So, back to canned tuna... First, let's talk about what you can buy in the store and for how much.
- Tuna packed in water -- that's not even worth talking about. This stuff is inedible in my opinion.
- Cheap tuna (such as albacore) packed in oil. Some of this stuff is fine in a typical tuna salad where it's mixed with mayo or vinaigrette type dressing. It's still relatively dry and crumbly, but not bad.
- Expensive tuna (such as yellowfin) packed in oil. This stuff is often imported and does taste good enough to eat out of a jar with no dressing. The problem is the price. 8 oz jar can cost $11. That's like paying $22/Lb for tuna, which is even more than upscale fish mongers charge for raw yellowfin tuna. For that price, I'd rather be eating tuna raw or seared medium-rare.
"What do you think of this package?" I asked Jason. "It's ok," he said hesitantly, "but what about this connective tissue?" Most tuna steaks butchered the European way have some chewy parts where connective tissue is thick. When tuna is butchered the Japanese way, the loin is divided into sections to provide consistency of texture, but that's hard to come by even at upscale fishmonger shops, let alone at Costco. "Don't worry," I told Jason. "I'll sear the good part medium rare and will poach the rest in oil for sandwiches and salad." "You mean like canned tuna?" he asked. "Yes, only sous-vide."
Jason has learned that if I mention "sous-vide," it's going to be good. And truth be told, I am yet to have a sous-vide disaster. The texture almost always surpasses conventional cooking methods. If you are new to sous-vide, here is the summary -- put food in a vacuum sealed bag and hold in a water bath at a precise doneness temperature (140F for tuna) for about 2 hours per inch of thickness (more about sous-vide).

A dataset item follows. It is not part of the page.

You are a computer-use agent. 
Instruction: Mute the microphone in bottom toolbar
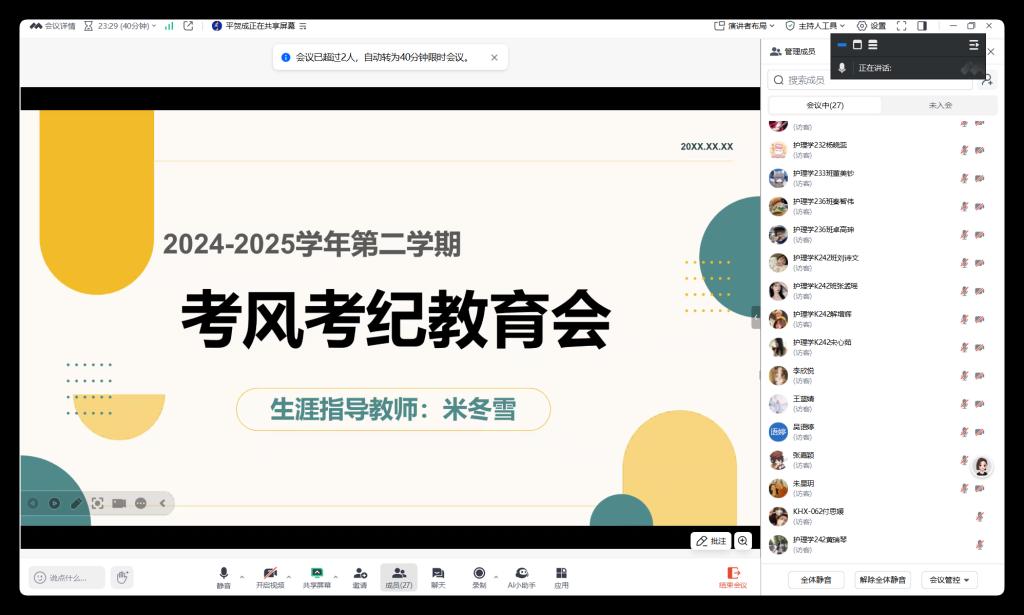tap(223, 576)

For all practical purposes, poaching tuna in oil is kind of like making duck confit. Normally, you need enough fat in the pot to submerge the meat. I always found it kind of wasteful, especially when it comes to fish because that oil is not reusable. But using sous-vide method, I could get away with a very small amount of oil (about 1/4 cup) since I was sealing it in a bag with tuna. The problem is how do you seal a liquid without breaking your vacuum sealer? You freeze it first. The day before I was going to cook the tuna, I poured the oil into a vacuum bag and carefully placed it in the freezer trying to keep the oil relatively flat, but tilting the opening of the bag up so that the oil doesn't spill. Next day, I had a nice sheet of frozen oil.
I also decided to salt my tuna about 4 hours before cooking to make sure it's flavored throughout (like you would with duck, but for a shorter period of time). Then I put the tuna in a bag with frozen oil, vacuum sealed it, and put into my humongous beer cooler filled with 143F water. It dropped to 140F in about 15-20 minutes after the cold tuna went in. I kept it there for 2 hours making sure the temperature never dipped below 135F. And ta-da! I made my own canned tuna. Only way better. This stuff is not crumbly or dry. It's luscious! Just melts in your mouth. Not even the expensive imported canned tuna from Italy can compare to my home-made version. The only thing I'd do differently next time is use a light olive oil. Extra virgin is a bit too strong and overshadows tuna's flavor. Unfortunately, this stuff is perishable, but it should last for a week in the fridge as long as you keep it covered in oil. Maybe even longer, but a week is definitely safe.